[Task] When you reach the line with "The image size is (690, 473).", start repeating the lines exactly and keep going to the end of the records, but drop every picture.

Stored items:
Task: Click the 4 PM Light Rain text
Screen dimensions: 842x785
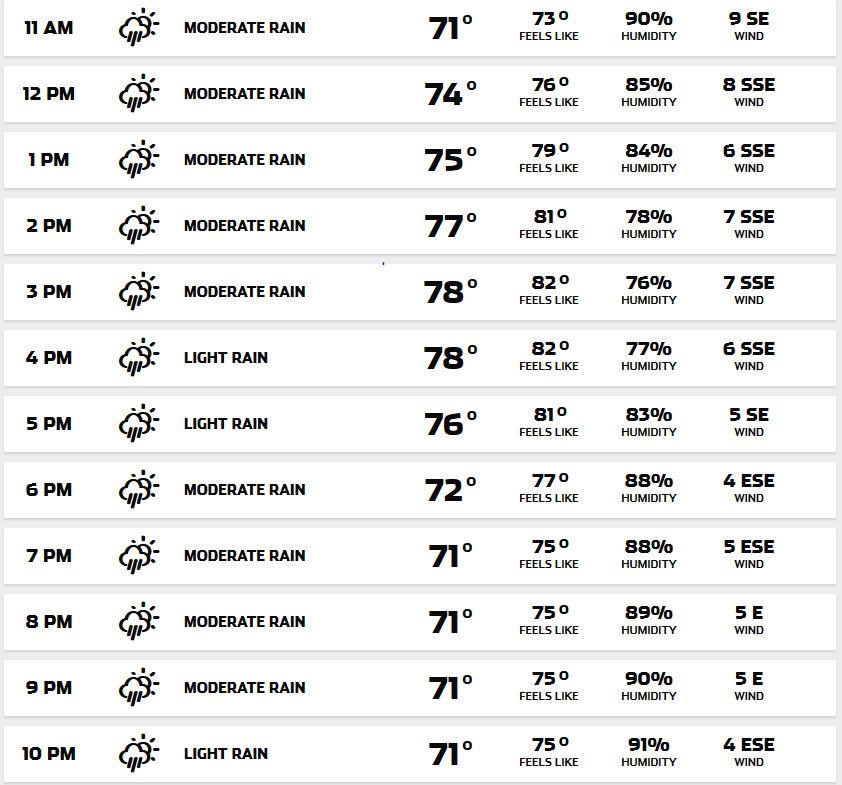Action: click(225, 358)
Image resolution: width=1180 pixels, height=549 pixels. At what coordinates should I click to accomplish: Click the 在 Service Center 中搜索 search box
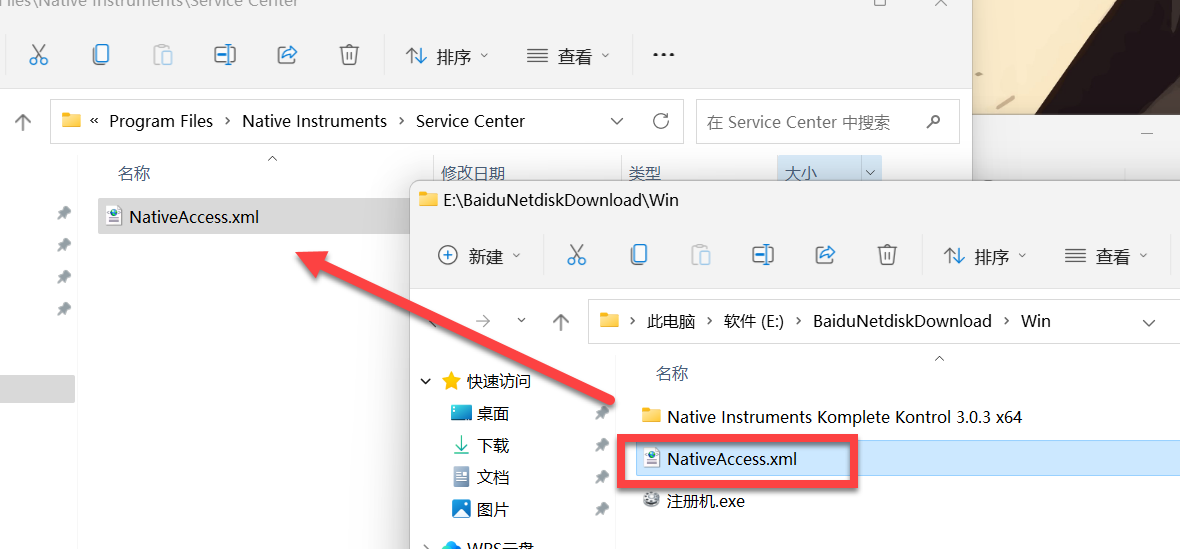[810, 122]
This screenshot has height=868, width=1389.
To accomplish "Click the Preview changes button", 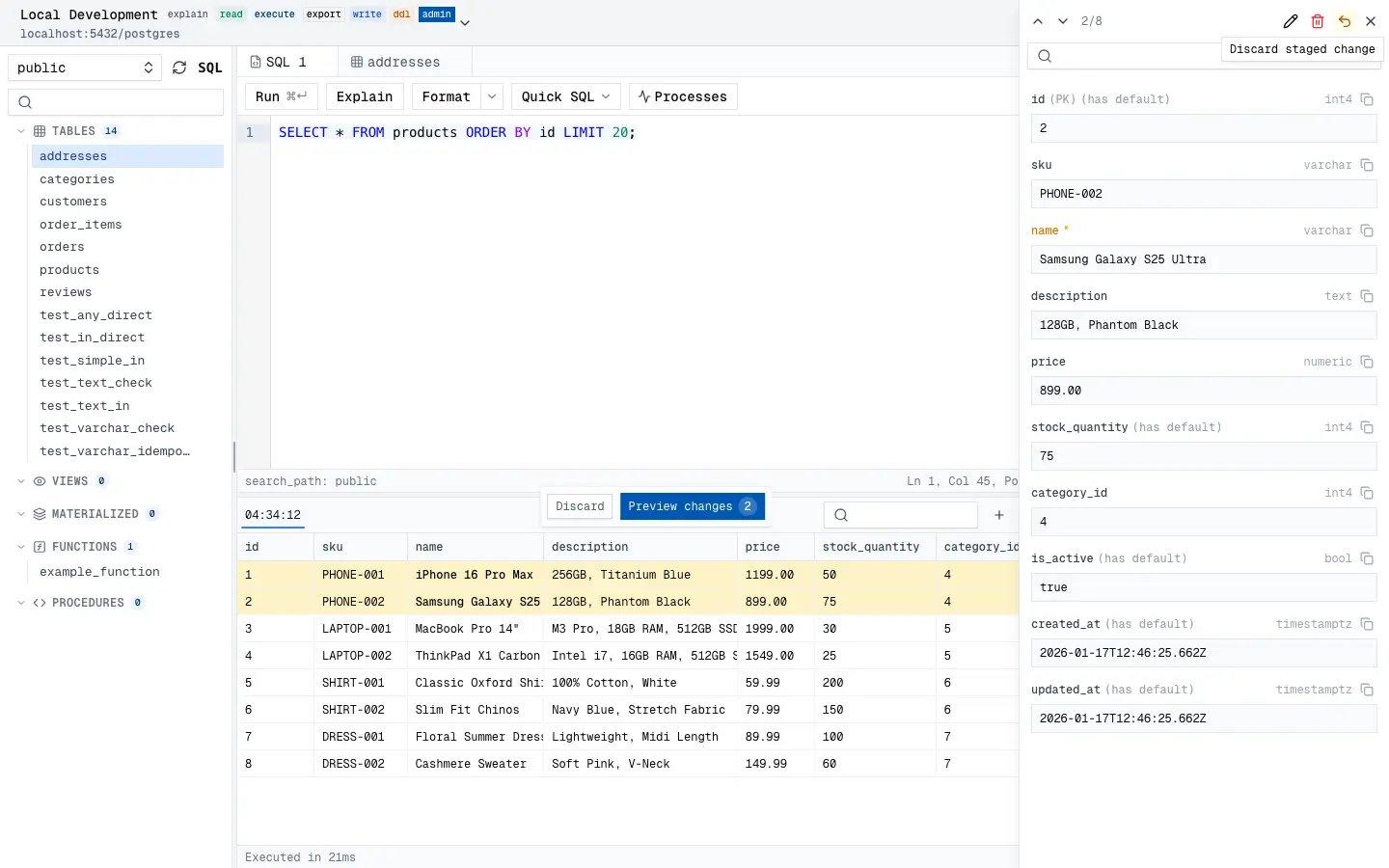I will point(693,506).
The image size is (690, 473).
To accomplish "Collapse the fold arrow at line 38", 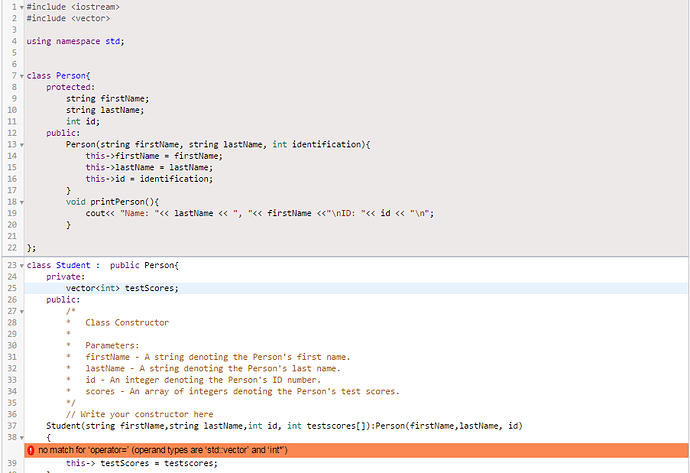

[Reply to the exercise]
The image size is (690, 473).
To accomplish "Collapse the fold arrow at line 38", 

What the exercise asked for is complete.